Ordinance No. 225, signed into law on Oct. 1, 2014, limits the use of firearms in the township to areas that offer appropriate safeguards, which the ordinance defines as backstops, baffles and horizontal bullet catchers.
"We went through a lot of time, energy and discussion regarding the appropriate use of guns, and we've had lawsuits that were based on this ordinance," said Stevens. "We have reviewed [our ordinances] and made amendments to make it more efficient, and it seems wholly inappropriate that having spent this energy on behalf the residents of the township, we should back off this concern right now. When this lawsuit arose and we had the opportunity to be involved, we thought it would be appropriate to look into our inclusion on behalf of the township."
Township resident Chris Burkett questioned how appropriate it is for the township to ask to become a part of the lawsuit.
"I don't how much money has spent on legal fees at this point to create the Floridian, only to have it thrown out by a judge then to recreate it," Burkett said. "It concerns me that we're butting into something that we have no business butting into."
"I don't see the value to the township in spending our money for this purpose," said Michael Elling, former Kennett Township supervisor. "I assume this lawsuit will go forward, and will be measured on its own merits.
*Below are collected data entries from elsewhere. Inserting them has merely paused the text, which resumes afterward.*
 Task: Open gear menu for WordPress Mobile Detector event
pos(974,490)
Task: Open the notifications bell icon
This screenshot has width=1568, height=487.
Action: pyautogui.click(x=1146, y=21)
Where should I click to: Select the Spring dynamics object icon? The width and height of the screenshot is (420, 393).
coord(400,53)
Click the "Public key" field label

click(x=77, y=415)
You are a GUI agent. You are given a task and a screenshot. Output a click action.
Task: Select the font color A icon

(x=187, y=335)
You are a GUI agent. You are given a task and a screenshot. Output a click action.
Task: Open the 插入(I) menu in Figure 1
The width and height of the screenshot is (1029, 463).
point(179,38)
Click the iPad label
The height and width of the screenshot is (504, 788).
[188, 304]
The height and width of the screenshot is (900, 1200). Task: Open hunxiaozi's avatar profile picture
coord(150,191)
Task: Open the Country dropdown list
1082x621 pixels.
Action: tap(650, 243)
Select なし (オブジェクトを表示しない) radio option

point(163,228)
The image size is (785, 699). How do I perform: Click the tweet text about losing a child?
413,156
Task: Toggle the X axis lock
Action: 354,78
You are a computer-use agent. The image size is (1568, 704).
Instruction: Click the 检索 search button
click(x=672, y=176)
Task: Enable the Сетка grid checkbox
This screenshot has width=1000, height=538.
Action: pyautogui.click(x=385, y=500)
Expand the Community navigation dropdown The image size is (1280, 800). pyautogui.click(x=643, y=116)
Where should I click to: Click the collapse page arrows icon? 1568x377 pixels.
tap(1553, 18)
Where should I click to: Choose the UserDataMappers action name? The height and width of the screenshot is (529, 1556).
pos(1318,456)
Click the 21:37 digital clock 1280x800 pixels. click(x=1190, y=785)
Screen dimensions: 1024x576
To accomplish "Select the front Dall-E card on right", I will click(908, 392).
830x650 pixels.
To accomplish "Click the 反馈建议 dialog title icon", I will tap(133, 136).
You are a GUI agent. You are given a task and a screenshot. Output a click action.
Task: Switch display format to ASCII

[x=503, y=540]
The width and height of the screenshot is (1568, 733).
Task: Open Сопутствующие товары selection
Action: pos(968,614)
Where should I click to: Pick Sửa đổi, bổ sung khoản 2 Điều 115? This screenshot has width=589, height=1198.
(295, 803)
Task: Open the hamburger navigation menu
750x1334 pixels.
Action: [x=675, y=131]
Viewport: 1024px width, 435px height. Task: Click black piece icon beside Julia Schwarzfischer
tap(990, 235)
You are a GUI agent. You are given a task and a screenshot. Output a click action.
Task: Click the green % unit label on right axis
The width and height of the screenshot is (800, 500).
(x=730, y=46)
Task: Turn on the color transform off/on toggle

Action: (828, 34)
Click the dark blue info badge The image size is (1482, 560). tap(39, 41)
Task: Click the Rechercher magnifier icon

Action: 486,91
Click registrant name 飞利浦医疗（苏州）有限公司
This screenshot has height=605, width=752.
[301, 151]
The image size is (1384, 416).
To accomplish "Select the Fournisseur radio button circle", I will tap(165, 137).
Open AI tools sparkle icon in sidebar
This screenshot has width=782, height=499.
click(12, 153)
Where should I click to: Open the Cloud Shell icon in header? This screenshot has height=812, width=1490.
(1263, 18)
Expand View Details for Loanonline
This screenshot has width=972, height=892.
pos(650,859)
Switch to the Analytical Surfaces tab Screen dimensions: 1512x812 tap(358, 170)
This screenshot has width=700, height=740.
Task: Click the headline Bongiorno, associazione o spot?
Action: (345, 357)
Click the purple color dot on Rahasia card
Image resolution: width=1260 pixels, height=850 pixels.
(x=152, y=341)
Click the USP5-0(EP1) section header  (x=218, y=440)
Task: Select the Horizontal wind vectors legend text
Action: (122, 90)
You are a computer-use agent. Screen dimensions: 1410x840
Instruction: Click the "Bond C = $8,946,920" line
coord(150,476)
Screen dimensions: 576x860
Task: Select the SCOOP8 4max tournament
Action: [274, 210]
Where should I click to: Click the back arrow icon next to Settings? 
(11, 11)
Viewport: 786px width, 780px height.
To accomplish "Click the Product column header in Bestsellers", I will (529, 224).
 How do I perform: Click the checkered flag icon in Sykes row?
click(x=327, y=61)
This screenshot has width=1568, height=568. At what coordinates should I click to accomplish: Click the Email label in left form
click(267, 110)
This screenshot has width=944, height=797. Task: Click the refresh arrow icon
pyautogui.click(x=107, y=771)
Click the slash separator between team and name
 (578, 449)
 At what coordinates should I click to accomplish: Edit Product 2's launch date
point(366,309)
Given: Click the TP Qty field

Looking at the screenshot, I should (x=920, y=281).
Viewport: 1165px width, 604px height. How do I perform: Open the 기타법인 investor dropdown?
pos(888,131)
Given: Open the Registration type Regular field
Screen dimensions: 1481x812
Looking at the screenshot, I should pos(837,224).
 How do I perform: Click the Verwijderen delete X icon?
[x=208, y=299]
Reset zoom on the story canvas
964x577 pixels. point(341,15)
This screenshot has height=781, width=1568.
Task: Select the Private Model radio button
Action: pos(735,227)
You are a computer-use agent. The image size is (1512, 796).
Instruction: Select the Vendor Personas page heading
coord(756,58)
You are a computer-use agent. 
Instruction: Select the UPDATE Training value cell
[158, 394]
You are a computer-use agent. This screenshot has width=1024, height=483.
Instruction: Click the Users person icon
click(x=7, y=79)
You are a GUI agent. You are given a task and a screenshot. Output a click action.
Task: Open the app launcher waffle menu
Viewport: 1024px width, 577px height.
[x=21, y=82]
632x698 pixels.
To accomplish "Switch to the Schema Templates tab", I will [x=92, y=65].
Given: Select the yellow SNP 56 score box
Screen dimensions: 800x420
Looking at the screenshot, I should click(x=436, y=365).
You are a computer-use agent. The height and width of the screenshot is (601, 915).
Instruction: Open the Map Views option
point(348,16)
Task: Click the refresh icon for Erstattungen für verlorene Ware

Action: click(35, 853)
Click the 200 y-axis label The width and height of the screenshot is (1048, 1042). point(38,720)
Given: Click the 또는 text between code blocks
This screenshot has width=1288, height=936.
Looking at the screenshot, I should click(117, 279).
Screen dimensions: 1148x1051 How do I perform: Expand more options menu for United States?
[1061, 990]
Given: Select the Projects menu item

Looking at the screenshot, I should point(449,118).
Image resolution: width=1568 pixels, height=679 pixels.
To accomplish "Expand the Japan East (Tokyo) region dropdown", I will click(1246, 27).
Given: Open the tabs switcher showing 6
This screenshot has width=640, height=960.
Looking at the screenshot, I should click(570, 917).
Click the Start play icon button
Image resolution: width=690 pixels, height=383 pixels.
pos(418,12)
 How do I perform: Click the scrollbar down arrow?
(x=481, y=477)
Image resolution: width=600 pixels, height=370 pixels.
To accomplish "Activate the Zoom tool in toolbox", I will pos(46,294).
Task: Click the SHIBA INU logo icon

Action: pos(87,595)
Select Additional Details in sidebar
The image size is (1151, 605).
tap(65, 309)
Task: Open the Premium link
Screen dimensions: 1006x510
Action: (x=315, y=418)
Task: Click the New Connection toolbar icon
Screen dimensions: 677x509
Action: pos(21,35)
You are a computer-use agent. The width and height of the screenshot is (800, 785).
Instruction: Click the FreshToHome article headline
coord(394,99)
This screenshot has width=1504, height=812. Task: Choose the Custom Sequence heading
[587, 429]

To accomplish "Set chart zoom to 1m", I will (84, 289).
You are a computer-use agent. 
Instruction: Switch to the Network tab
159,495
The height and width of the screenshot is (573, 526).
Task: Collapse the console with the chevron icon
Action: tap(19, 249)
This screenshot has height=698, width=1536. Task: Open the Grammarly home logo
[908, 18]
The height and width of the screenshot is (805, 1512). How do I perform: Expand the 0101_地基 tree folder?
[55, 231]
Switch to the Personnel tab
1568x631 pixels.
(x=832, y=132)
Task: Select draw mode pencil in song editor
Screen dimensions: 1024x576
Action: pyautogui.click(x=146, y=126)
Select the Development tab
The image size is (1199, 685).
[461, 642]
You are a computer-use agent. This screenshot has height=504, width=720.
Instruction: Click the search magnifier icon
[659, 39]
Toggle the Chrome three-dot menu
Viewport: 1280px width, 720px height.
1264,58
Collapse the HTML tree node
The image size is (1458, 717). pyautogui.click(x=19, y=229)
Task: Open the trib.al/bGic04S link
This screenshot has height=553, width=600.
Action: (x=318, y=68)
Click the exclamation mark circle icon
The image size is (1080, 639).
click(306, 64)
Whether we participate or not, we will benefit or lose from the decision made by the appropriate judges."
In response to Elling, Stevens said, "I've always felt that being a part of a group of municipalities that are adversely affected in the ability to exercise their constitutionally-given authority to protect the interests of residents, it was felt that having a large group of municipalities of contrasting interests would make the impact of this legislation more realistic. We have a duty to carry out that intention."
In an interview with Stevens on Nov. 10, he further echoed his support of the board's decision to enter the township's name within the suit.
"I don't think it is pandering to the electorate," he said. "This [firearm legislation] is something that the electorate wanted, and we have a burden to do our best to make sure that the oridnances remain in full force."
In further support of the board's decision, Stevens said that the two township firearms ordinances differ greatly in their purpose than House Bill 80.
"The statute that is enacted is dealing with use and ownership of transportation of guns, and what we did was not to address use and and transportation of guns, but to set up standards by which individuals can use guns within the township," he said. "There is a distinction. When we opt in, we would be raising that question, so that the courts understand that it's not a question as to whether [a resident has] the right to use and transport a gun, but under what circumstances can he or she use a gun in the township."